======== INPUT
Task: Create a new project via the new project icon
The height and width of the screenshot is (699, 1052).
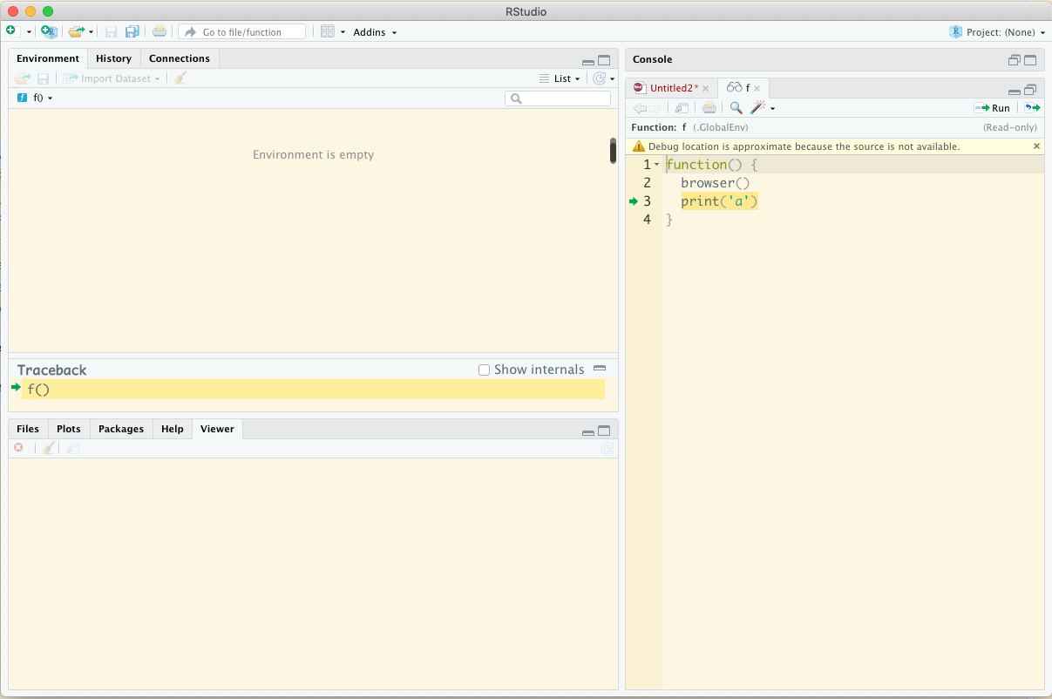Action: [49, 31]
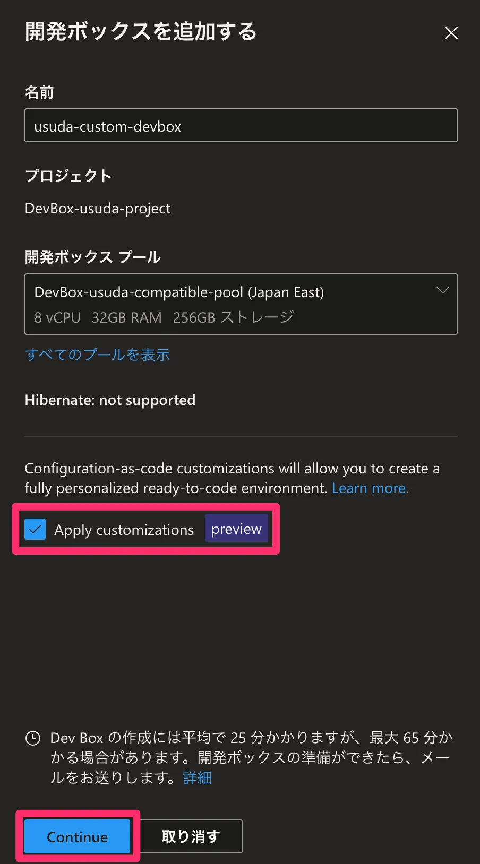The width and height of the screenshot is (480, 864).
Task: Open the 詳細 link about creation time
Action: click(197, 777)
================
======== INPUT
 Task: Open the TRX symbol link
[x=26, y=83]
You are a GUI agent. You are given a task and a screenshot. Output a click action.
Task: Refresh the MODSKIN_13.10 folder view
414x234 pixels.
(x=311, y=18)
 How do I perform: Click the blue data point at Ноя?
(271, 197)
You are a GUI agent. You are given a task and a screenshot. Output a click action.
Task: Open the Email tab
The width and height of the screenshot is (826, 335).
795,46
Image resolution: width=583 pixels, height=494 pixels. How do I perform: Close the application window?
================
## WHAT YOU SHOULD DO
Look above for the line with "Task: Open the TRX symbol link" and the line with "Image resolution: width=583". Retype those two lines and every line between them exactly, adding nothing.

## RESULT
 Task: Open the TRX symbol link
[x=26, y=83]
You are a GUI agent. You are given a task and a screenshot. Output a click action.
Task: Refresh the MODSKIN_13.10 folder view
414x234 pixels.
(x=311, y=18)
 How do I perform: Click the blue data point at Ноя?
(271, 197)
You are a GUI agent. You are given a task and a screenshot. Output a click action.
Task: Open the Email tab
The width and height of the screenshot is (826, 335).
795,46
Image resolution: width=583 pixels, height=494 pixels. How do I perform: Close the application window?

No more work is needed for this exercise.